1.2.10 - Prescan

Prescan is performed before every pulse sequence is played out on the scanner, and is used to optimize the image acquisition for the specific body part being imaged by adjustment of the center frequency as well as calibration of the transmit gain (TG) and receive gain (RG) values. The center frequency adjustment controls the tuning of the RF transmitter, and under normal imaging conditions is set to correspond to the most abundant resonant frequency of the water protons in the tissue being imaged. The accurate identification of the water peak for tuning of the central frequency is critical to suppressing fat reliably. For most applications, Autoprescan algorithms are able to reliably detect the water peak, and set the center frequency; however, it is sometimes necessary to resort to using Manual Prescan if Autoprescan fails. Autoprescan can fail for several different reasons, the most common of which is the inability to reliably distinguish the water peak. A guideline for how to reliably set the center frequency using Manual Prescan is given in Appendix A.

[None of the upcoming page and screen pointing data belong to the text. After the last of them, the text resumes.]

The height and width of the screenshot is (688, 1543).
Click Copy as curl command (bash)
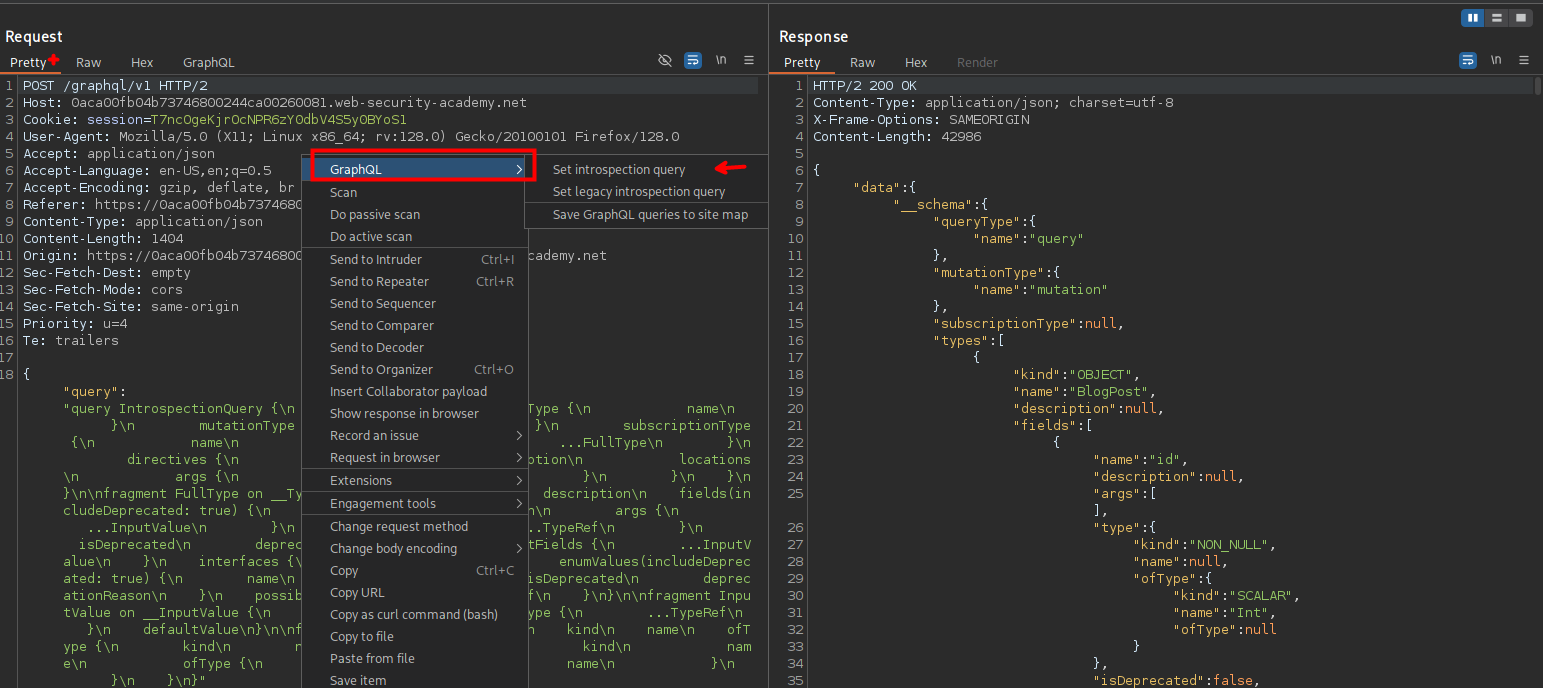[413, 615]
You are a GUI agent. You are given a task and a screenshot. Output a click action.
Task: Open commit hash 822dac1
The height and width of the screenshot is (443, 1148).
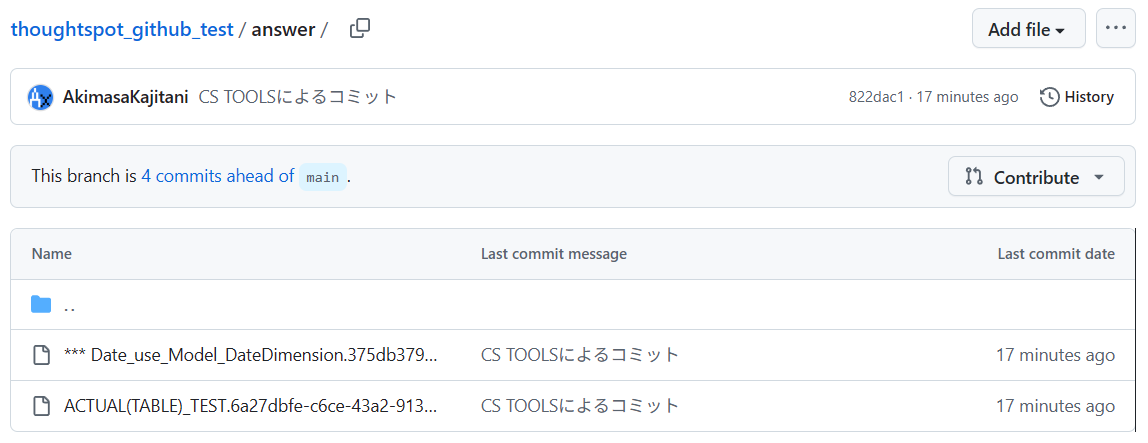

Transmit gain determines the RF power emitted by the transmitter and is measured in tenths of decibels (dB). The flip angle produced in the patient is proportional to the square root of the absorbed power. Since power absorption is dependent on patient size, TG must be adjusted for each patient individually. During Autoprescan, TG is calibrated by determining the amount of power that needs to be deposited to produce a 90? flip angle.

Receive gain is a factor that controls the amount of multiplication applied to the received signal by the preamplifier. RG is adjusted such that the minimum and maximum signal intensities at the receiver correspond to the lower and upper limits of the optimal dynamic range of the analog-to-digital converter in the receiver respectively. Too high a RG setting results in overrange signals, and clipping of the signal. (Fig. 1.11) Too low a setting results in increased image noise. TG and RG are adjusted automatically during auto prescan.

Figure 1.11 (click on image for enlarged view)

Artifact resulting from improper RG setting. In this case the signal is too high for the dynamic range selected (i.e. RG is too high) and the signal is clipped.

Even in a perfectly uniform main magnetic field, inhomogeneities are introduced by the presence of the tissue itself. Small gradient fields are often generated (shim fields) that compensate to some degree for the effects of imperfections in the magnetic field homogeneity for the specific FOV being imaged. If the Autoshim feature is selected, then shim currents are calculated automatically during Autoprescan for the tissue being imaged.